An exploitable Denial of Service vulnerability exists in the remote management functionality of VMware . A large amount of VNC connections can cause an exception in the server to trigger, resulting in a shutdown of the virtual machine. An attacker can initiate VNC sessions to trigger this vulnerability.
VMware Workstation Pro 12.5.7, Linux/Windows
7.5 - CVSS:3.0/AV:N/AC:L/PR:N/UI:N/S:U/C:N/I:N/A:H
CWE-772: Missing Release of Resource after Effective Lifetime
VMware’s VNC implementation is used for remote management, remote access, and automation purposes in VMware products, such as Workstation, Player, and ESXi, which share a common VMW VNC code base between them all.
Since the VMware VNC server is naturally multi-threaded, there are locks and semaphores and mutexes to deal with shared variables. The VNC server also maintains a global variable that indicates the amount of locks that are currently used, that is incremented by certain events. The relevant disassembly is listed below:
Increment_Lock_Count: sub rsp, 8 mov eax, 1 lock xadd cs:MxLockCounter, eax ; This is the only xref mov rdx, cs:AtomicUseFence_ptr cmp byte ptr [rdx], 0 jnz short big_num_cmp ;---------------------------- big_num_cmp: cmp eax, 0FFFFFFh jz too_many_locks ;---------------------------- too_many_locks: ; "MXUserAllocSerialNumber" lea rsi, aMxuserallocser lea rdi, aSTooManyLocks ; "%s: too many locks!\n" xor eax, eax call Log_Error … call kill_all_threads
The above truncated disassembly is called at least twice in the course of any VNC connection, which, to summarize, just checks to makes sure there isn’t a really large number of locks, since that would be bad. Presumably.

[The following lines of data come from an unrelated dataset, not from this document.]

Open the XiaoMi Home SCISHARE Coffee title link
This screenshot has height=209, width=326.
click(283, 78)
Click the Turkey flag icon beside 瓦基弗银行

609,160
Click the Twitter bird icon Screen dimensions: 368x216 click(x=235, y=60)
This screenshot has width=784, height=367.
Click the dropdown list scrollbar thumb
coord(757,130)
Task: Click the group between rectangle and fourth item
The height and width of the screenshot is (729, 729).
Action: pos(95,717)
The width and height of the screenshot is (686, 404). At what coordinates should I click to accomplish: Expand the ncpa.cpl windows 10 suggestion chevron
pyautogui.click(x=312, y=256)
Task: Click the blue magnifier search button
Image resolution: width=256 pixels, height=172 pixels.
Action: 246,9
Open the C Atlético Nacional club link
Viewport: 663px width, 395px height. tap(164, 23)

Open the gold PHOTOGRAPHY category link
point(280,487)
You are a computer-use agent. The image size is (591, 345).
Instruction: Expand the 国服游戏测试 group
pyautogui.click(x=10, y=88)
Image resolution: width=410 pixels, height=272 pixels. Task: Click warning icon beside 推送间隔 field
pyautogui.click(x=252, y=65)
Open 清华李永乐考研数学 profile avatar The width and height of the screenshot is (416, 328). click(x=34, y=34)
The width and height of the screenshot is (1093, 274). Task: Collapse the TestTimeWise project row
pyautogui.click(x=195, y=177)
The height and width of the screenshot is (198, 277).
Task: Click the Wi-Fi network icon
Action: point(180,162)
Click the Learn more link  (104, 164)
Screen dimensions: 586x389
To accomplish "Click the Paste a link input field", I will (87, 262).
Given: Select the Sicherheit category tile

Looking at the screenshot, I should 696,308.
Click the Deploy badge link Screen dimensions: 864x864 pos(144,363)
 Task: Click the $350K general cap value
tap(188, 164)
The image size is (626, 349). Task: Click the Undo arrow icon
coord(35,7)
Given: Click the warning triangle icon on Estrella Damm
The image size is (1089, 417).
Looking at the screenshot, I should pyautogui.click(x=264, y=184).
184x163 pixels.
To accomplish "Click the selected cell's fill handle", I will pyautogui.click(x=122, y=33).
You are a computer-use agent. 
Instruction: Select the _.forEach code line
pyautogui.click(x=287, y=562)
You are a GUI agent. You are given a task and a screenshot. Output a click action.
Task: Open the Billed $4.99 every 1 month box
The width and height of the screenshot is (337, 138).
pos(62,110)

Regardless, the important thing to note here is that the incrementing instruction (lock xadd cs:MxLockCounter, eax;) is the only cross-reference to the MxLockCounter global variable, meaning it never gets decremented. Thus, as long as and attacker can initiate a bunch of TCP connection to the VNC server (each successful connection increments it twice), without even sending any other datagrams, an attacker can eventually shutdown the connected virtual machine.
# There are obviously better ways to do this for x in `seq 0 $(( 0xffffff/2 ))`; do echo “doop” | ncat <targetIP> <VNCPort>; done
2017-07-13 - Vendor Disclosure
2018-03-15 - Public Release
Discovered by Lilith <(-_-<) Wyatt of Cisco Talos